DVV: GP Sven Nys dla Van der Poela

Drukuj

Mathieu Van der Poel (Corendon-Circus) wygrał rozgrywany tradycyjnie w Nowy Rok wyścig o Grand Prix Svena Nysa w Baal, zaliczany do serii DVV Verzekeringen Trofee.

Holender, który wraz z nowym rokiem przesiadł się z rowerów Stevens na Canyon powtórzył wyczyn z przełomu 2013 i 2014 roku, kiedy to Belg dwa dni przed końcem roku w Diegem wygrał wyścig na Colnago, a 1 stycznia, na swoim terenie, triumfował na Treku.

Van der Poel wygrał dziś z łatwością, z jaką w najlepszych latach wygrywał Nys. W błocie i kałużach, które było przyczyną wielu bolesnych upadków kolarzy, Van der Poel od połowy wyścigu, jak czynił to już wiele razy w tym sezonie, zostawił rywali za plecami i samotnie zmierzał po 21. zwycięstwo w tym sezonie.

Kolarze na trasie wyścigu w Baal musieli ścigać się w opadach deszczu, a niemalże każdy odcinek trasy pokryty był błotem i głębokimi kałużami, co sprawiło, że już po kilku zakrętach kolarze byli czarni od błota. Van der Poel i Wout Van Aert (Crelan-Charles) zgodnie z oczekiwaniami znaleźli się z przodu po starcie, choć początkowo to Laurens Sweeck (ERA-Circus Real Estate) przewodził stawce, mając tę dwójkę na kole, a także Toona Aertsa (Telenet-Fidea Lions).

Ten ostatni upadł na zjeździe, Sweeck nie wytrzymał tempa rywali i już pod koniec pierwszego okrążenia Van der Poel i Van Aert jechali z niewielką przewagą nad pozostałą dwójką. Trasa w Baal, usytuowana wokół ośrodka kolarskiego Svena Nysa, zmuszała kolarzy do częstego biegania z rowerem na plecach. Van Aert i Van der Poel często zmieniali się na prowadzeniu i trzy kolejne rundy przejechali razem, bez ataków.

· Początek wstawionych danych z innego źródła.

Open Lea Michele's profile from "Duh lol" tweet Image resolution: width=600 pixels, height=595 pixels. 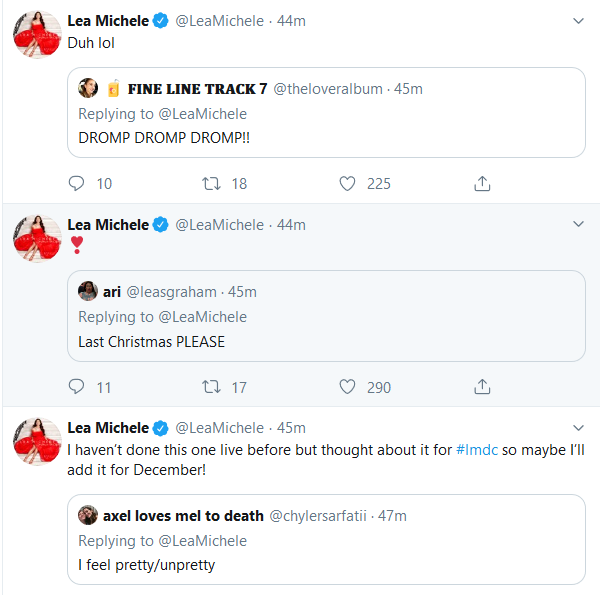tap(108, 21)
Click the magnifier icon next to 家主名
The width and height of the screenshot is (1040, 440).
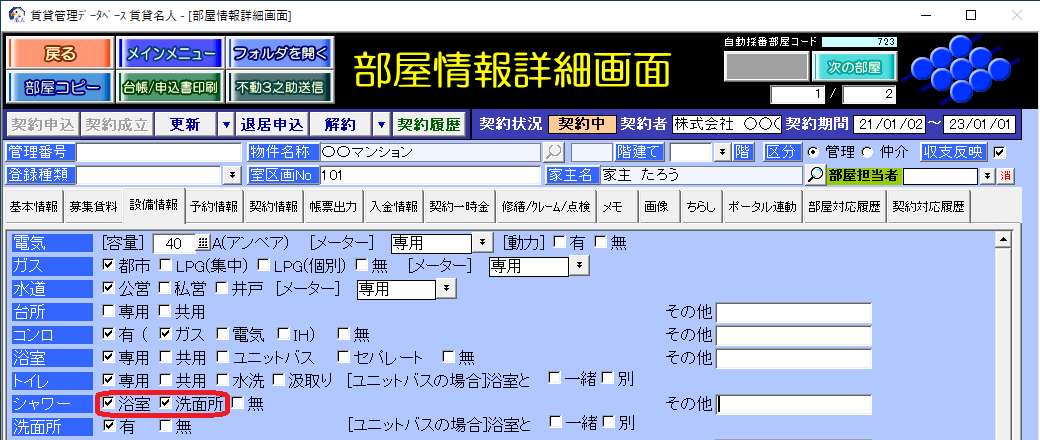[x=816, y=175]

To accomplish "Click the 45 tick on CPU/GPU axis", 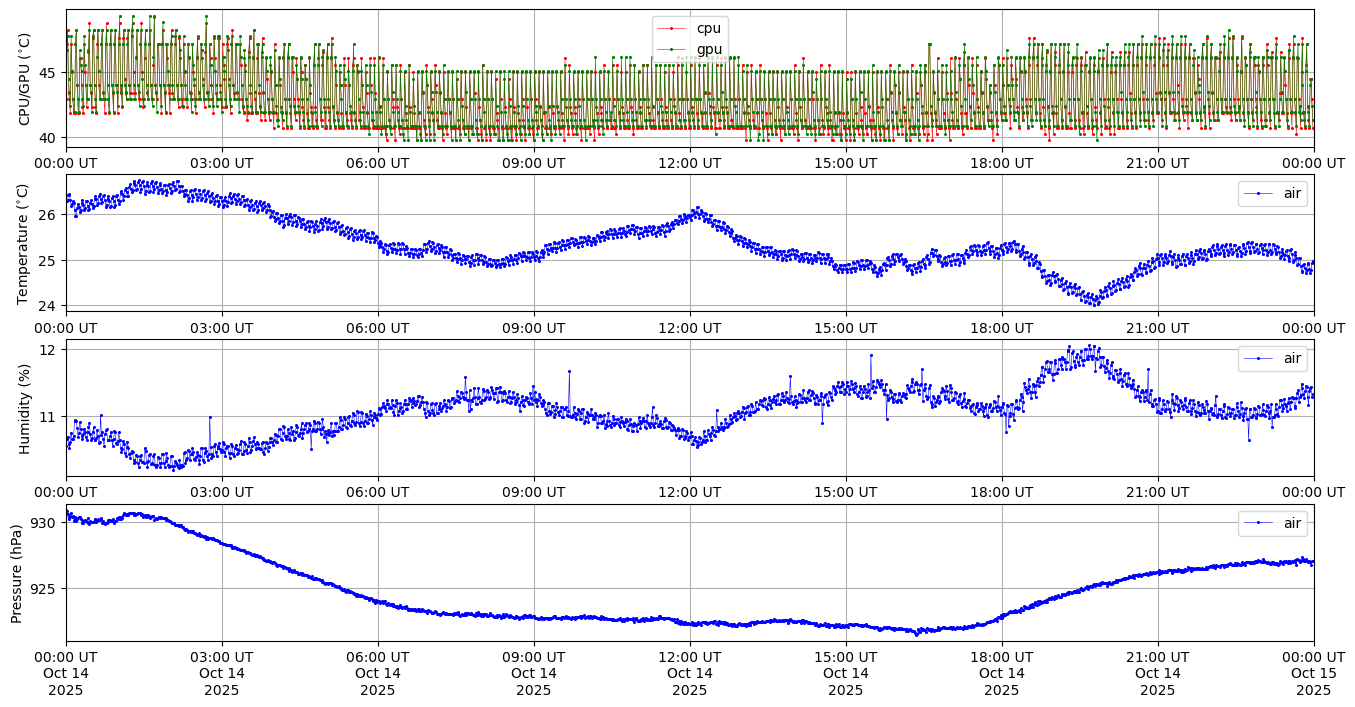I will (x=48, y=73).
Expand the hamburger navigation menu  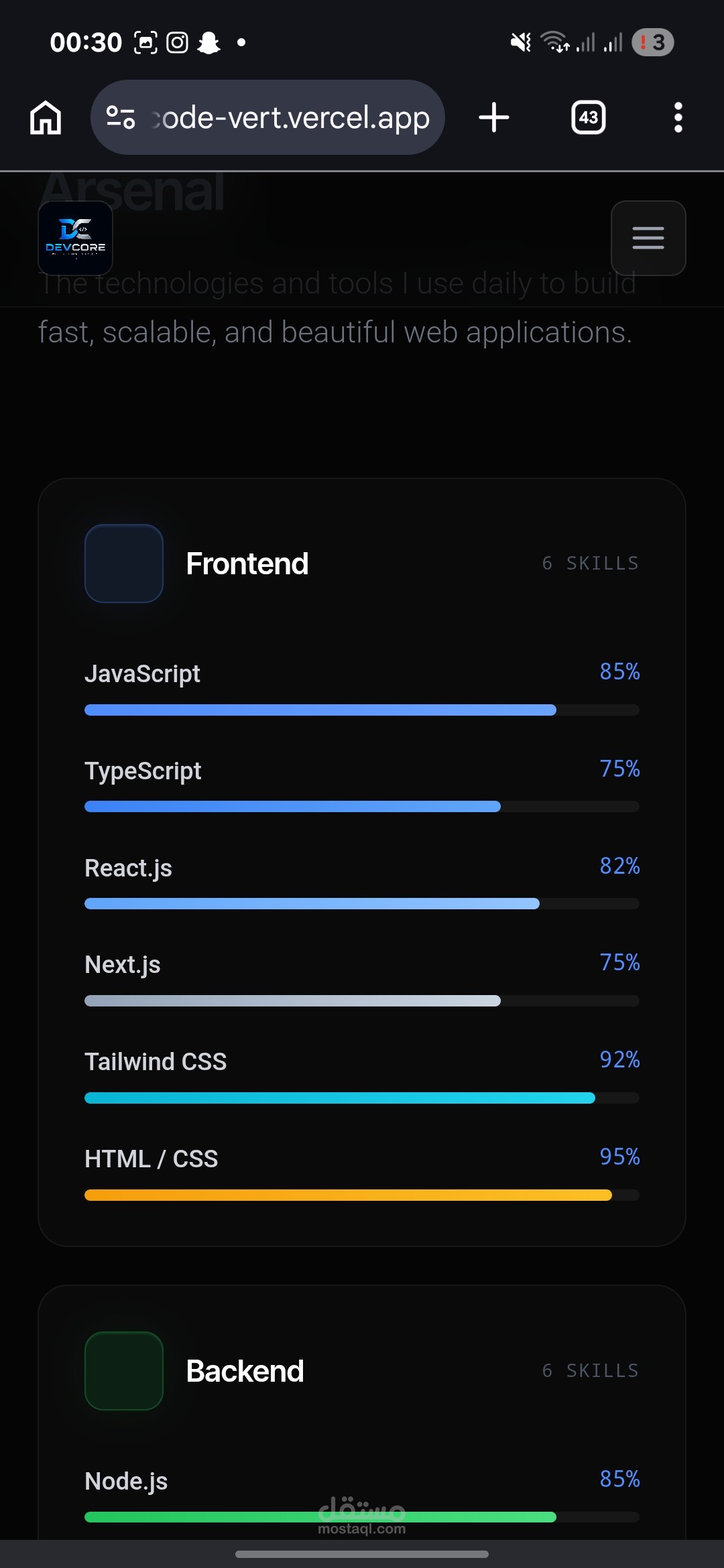click(x=648, y=238)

Dopiero w połowie wyścigu Van der Poel, na długim odcinku prostej, mocniej nacisnął na pedały i postawił Van Aerta w bardzo trudnej sytuacji.

Zaledwie przez pół rundy VDP zbudował przewagę sięgającą 20 sekund i już wtedy wydawało się, że sprawa zwycięstwa jest przesądzona, a Van Aert znów przyjedzie na metę za Holendrem. Za ich plecami walka trwała tradycyjnie już tylko o trzecie miejsce – dwójka kolarzy Telenet-Fidea Lions – Aerts i Corne Van Kessel – walczyła ramię w ramię ze Sweeckiem.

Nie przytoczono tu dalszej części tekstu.